I found systemd introduced a new configuration ManageForeighRoutingPolicyRules which would be the proper fix. According to the maintainer, this new configuration will be backported to v247 and v248. https://github.com/systemd/systemd/pull/19287#issuecomment-910955617
Nice thanks for letting us know @hligit. I will update the docs accordingly.
I also encounter the same issue after upgrade FlatCar CoreOS recently, below are my two customized systemd-networkd configurations to workaround it (Only verified and worked in FlatCar CoreOS, not Fedora CoreOS)
-
This configuration is for the eni* and eth* network interface, adding below 2 files to avoid the systemd-networkd to manage the ip rule or route which is added by AWS VPN CNI plugin
/etc/systemd/network/10-aws-cni-eni.network
[Match] Name=eni* [Link] Unmanaged=yes/etc/systemd/network/10-aws-cni-ethn.network
[Match] Name=eth* [Network] KeepConfiguration=yes -
This configuration is for the eth0 network interface, adding this for the CoreOS reboot issue 345 and the firewall mark ip rule doesn't show up problem
/etc/systemd/network/10-aws-cni-eth0.network
[Match] Name=eth0 [Network] DHCP=ipv4 [DHCP] RouteMetric=512 [RoutingPolicyRule] FirewallMark=0x80/0x80 Priority=1024
If FlatCar official upgrade systemd including the ManageForeighRoutingPolicyRules feature, I will post the new systemd-networkd configuration
Thanks @smalltown! Your eni* link configuration is quite nice that it works with current version of systemd. We have below configuration on Flatcar with a patched systemd.
[Network]
ManageForeignRoutes=no
ManageForeignRoutingPolicyRules=no
I don't think that a global ManageForeignRout... entry is the right answer because systemd-networkd can still interfere with the manually configured network, depending on whether the default network configuration tries to use DHCP, DHCPv6 or configures another option that prevents proper connectivity.
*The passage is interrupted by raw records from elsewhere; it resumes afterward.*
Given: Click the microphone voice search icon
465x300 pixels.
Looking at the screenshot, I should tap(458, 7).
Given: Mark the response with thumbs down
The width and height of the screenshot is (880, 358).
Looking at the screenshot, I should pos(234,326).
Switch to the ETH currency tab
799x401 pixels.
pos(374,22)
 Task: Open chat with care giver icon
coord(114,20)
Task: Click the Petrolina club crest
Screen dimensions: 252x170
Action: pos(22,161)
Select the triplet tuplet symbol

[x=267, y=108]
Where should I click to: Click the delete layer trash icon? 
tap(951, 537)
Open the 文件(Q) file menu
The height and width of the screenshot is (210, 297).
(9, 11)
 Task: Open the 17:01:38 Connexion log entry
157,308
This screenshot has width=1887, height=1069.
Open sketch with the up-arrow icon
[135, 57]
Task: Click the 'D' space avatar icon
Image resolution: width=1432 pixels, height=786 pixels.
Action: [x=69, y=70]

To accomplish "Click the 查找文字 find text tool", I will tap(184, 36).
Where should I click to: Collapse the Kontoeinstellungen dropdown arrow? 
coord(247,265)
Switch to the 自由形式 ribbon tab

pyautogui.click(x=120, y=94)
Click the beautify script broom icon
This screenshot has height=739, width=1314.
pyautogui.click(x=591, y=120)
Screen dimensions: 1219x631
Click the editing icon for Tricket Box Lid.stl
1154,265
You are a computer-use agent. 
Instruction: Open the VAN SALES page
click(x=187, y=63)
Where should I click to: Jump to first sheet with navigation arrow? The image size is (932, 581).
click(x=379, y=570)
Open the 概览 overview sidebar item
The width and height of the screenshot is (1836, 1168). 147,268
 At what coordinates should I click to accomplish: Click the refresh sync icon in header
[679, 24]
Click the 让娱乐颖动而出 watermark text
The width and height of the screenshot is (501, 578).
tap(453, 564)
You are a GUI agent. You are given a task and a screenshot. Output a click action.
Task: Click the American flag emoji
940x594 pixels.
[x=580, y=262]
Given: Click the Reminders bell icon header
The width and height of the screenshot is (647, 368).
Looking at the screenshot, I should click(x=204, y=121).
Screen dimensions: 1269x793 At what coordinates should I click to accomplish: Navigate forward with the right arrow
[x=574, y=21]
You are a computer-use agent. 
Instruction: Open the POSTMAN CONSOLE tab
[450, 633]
Speaking for the Flatcar Container Linux team I urge you to generate a networkd unit file under /run/systemd/network/ on the host where you set the network interface in question to Unmanaged=yes - only this is a safe and reliable solution. Currently on Flatcar we ship rules for Calico, Cilium and so on because things happened there, too. But with a generic name like eth1 we can't ship a rule on the image, so please try to generate the networkd unit file which you can do from a privileged Pod either through entering the host mount namespace with nsenter or by bind-mounting the folder into the container.
Thanks @pothos for chiming in! I tested below network unit file on Flatcar v2905.2.3 and it doesn't seem to work.
core@ip-10-1-58-125 ~ $ cat /etc/systemd/network/10-awscni.network
[Match]
Name=eni*
[Link]
Unmanaged=yes
systemd-networkd debug log shows the policies are still removed.
core@ip-10-1-58-125 ~ $ journalctl -u systemd-networkd | grep -E '(10.7.4.124|enid57ead4665a)'
Sep 27 20:58:51 ip-10-1-58-125.ap-southeast-2.compute.internal systemd-networkd[1292]: enid57ead4665a: New device has no master, continuing without
Sep 27 20:58:51 ip-10-1-58-125.ap-southeast-2.compute.internal systemd-networkd[1292]: enid57ead4665a: Flags change: +MULTICAST +BROADCAST
Sep 27 20:58:51 ip-10-1-58-125.ap-southeast-2.compute.internal systemd-networkd[1292]: enid57ead4665a: Link 16 added
Sep 27 20:58:51 ip-10-1-58-125.ap-southeast-2.compute.internal systemd-networkd[1292]: enid57ead4665a: link pending udev initialization...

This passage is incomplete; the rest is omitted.